Persistence & Privilege
The skill does not request always: true and is user-invocable. setup.sh installs npm packages globally (system-wide), which requires privileges and modifies the host environment. The skill starts background servers and can start a public tunnel (localtunnel), exposing a local port to the internet — expected for its function but higher-privilege and higher-risk than a pure in-memory helper.
What to consider before installing
This skill appears to implement what it claims, but exercise caution before installing or running it: - The scripts delegate the real server/secret-storage logic to an external npm package (@aiconnect/confidant) which will be downloaded/installed by npx or npm. Inspect that package's source (npm page and linked GitHub repo) before running any install commands. - setup.sh performs global npm installs. Prefer running tools in an isolated environment (container, VM) or avoid global install; consider using npx without --yes or auditing the package first. - The tool can start a public tunnel (localtunnel/ngrok).

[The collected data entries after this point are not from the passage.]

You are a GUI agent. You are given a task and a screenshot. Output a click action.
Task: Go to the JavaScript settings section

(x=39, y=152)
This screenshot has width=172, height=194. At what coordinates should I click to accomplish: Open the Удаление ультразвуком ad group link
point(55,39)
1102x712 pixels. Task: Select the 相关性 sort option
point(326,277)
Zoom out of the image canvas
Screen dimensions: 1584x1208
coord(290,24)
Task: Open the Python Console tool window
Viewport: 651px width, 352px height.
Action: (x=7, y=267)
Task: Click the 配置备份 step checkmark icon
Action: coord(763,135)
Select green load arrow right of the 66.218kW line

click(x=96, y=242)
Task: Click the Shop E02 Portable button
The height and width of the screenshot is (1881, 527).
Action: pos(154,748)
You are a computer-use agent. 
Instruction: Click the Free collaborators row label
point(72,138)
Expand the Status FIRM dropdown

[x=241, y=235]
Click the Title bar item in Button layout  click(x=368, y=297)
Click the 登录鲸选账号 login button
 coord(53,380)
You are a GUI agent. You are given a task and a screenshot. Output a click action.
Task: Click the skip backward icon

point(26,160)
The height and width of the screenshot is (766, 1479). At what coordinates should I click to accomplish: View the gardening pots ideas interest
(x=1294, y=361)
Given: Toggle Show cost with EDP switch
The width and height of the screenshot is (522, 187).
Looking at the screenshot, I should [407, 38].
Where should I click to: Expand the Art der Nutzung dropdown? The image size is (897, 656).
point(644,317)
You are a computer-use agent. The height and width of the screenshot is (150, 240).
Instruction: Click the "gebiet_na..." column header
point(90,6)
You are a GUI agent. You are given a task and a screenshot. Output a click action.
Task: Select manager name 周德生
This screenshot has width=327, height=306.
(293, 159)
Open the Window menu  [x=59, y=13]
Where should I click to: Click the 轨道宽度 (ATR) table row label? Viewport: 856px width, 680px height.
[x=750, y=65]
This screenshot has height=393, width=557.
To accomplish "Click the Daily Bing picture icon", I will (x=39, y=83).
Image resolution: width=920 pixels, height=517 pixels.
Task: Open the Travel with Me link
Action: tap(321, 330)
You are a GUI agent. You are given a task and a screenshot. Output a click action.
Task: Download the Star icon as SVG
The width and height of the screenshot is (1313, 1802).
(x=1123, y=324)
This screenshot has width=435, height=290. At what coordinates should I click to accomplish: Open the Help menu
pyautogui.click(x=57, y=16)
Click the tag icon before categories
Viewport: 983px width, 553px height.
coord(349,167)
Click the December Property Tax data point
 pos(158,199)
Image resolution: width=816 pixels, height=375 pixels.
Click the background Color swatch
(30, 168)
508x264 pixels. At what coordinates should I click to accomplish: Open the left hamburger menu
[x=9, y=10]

If you use --tunnel you expose a local server to the internet — only do this when you fully trust the code and the environment, and avoid sending high-value secrets over an unfamiliar tunnel provider. - SKILL.md instructs you to paste the generated URL into chat so the human can submit secrets. Remember chat logs and platform telemetry may retain that URL; treat it as sensitive and be aware of audit/logging implications. - The metadata omits several binaries the scripts call (lsof, fuser, pgrep, tmux, lt). Ensure required utilities are present before use, and audit the scripts for unexpected behavior. If you want to proceed safely: review the @aiconnect/confidant package source and npm version 1.5.3, run the tooling in an isolated sandbox, avoid global installs, and avoid using --tunnel unless necessary.

Like a lobster shell, security has layers — review code before you run it.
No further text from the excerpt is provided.